EXERCISE INSTRUCTIONS: Starting at the line that contains "The height and", return every line through the end of the data exactly, without pictures.

Stored records
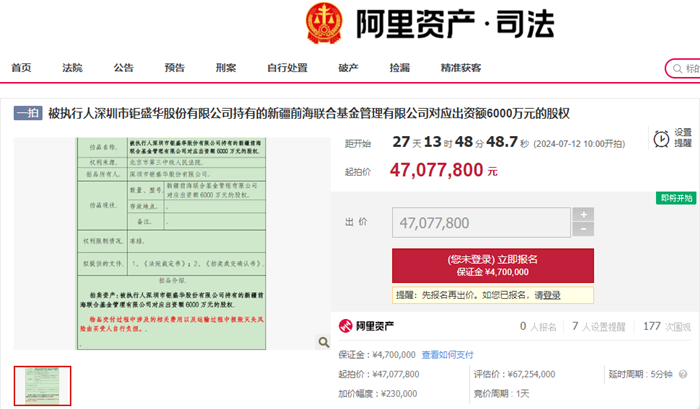Viewport: 700px width, 409px height.
Task: Open the 法院 navigation menu item
Action: click(72, 68)
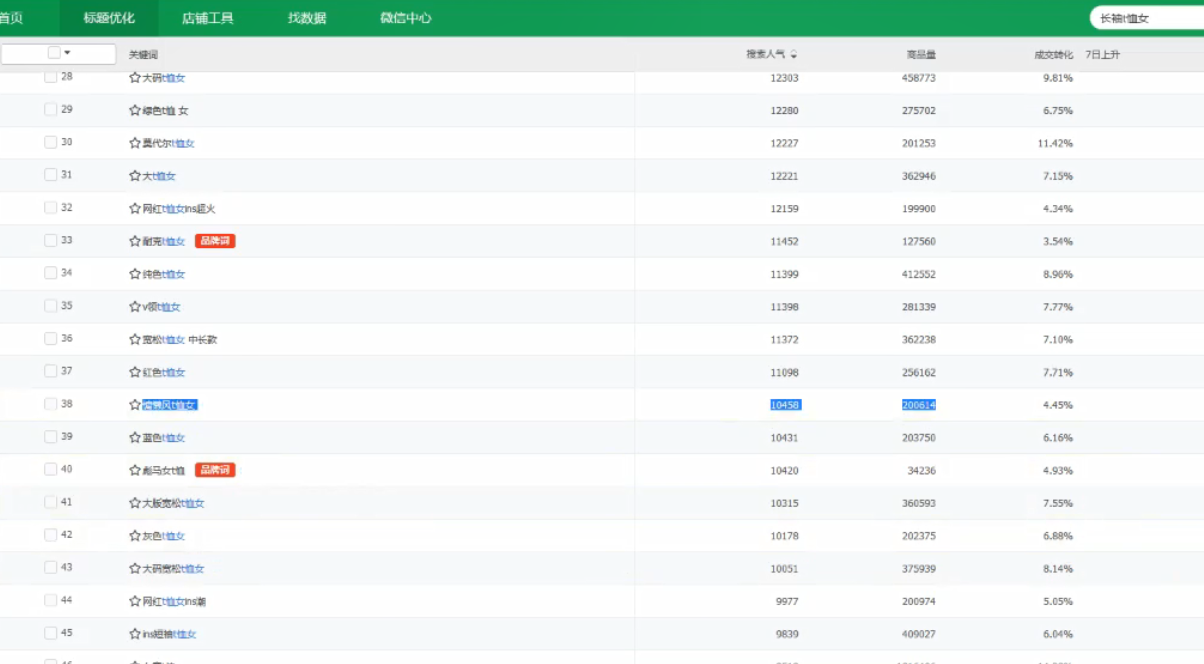Click the 品牌词 tag in row 33
Screen dimensions: 1204x664
[x=215, y=241]
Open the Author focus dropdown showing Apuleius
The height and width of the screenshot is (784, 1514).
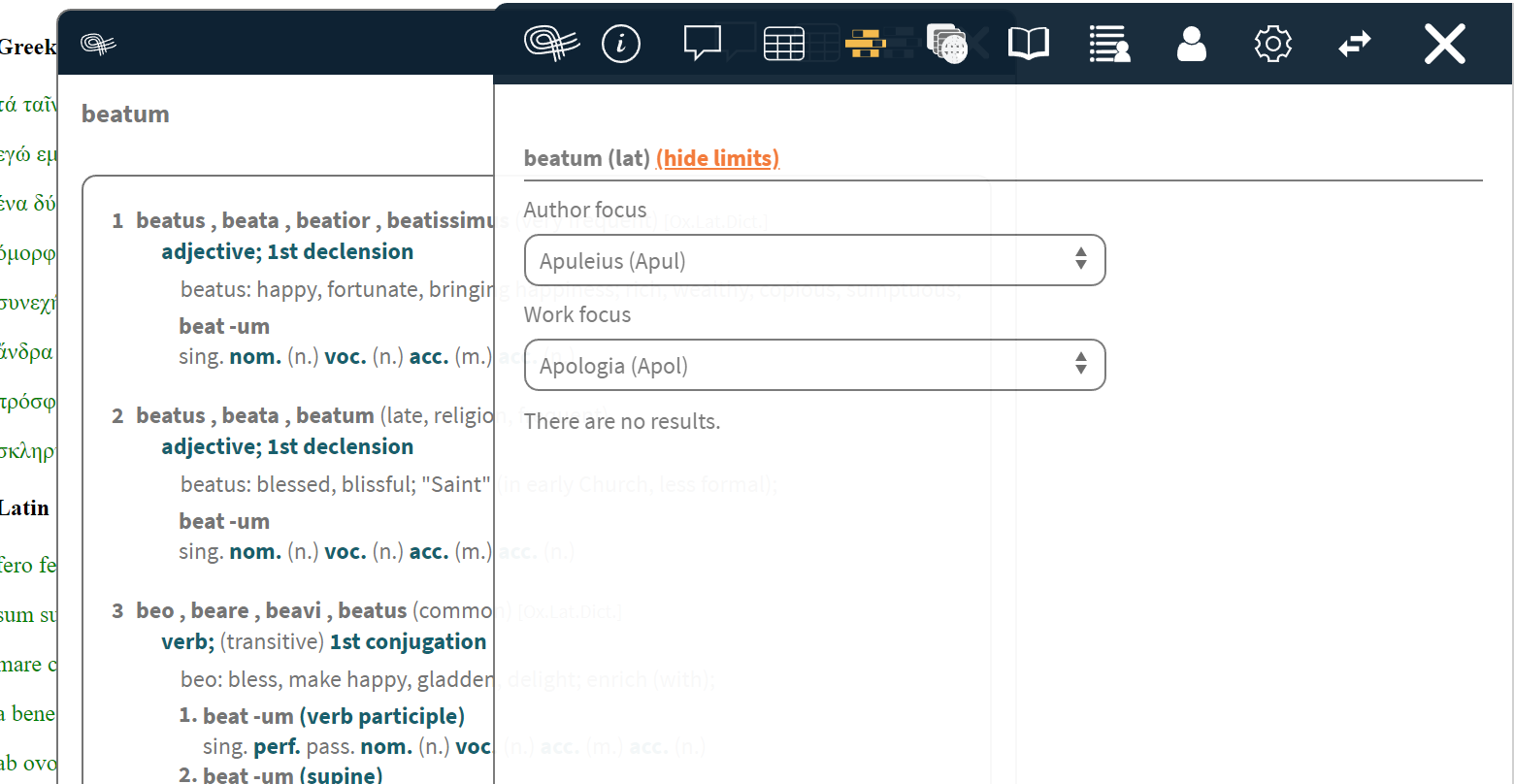(814, 260)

FINAL ANSWER:
The height and width of the screenshot is (784, 1514).
(814, 260)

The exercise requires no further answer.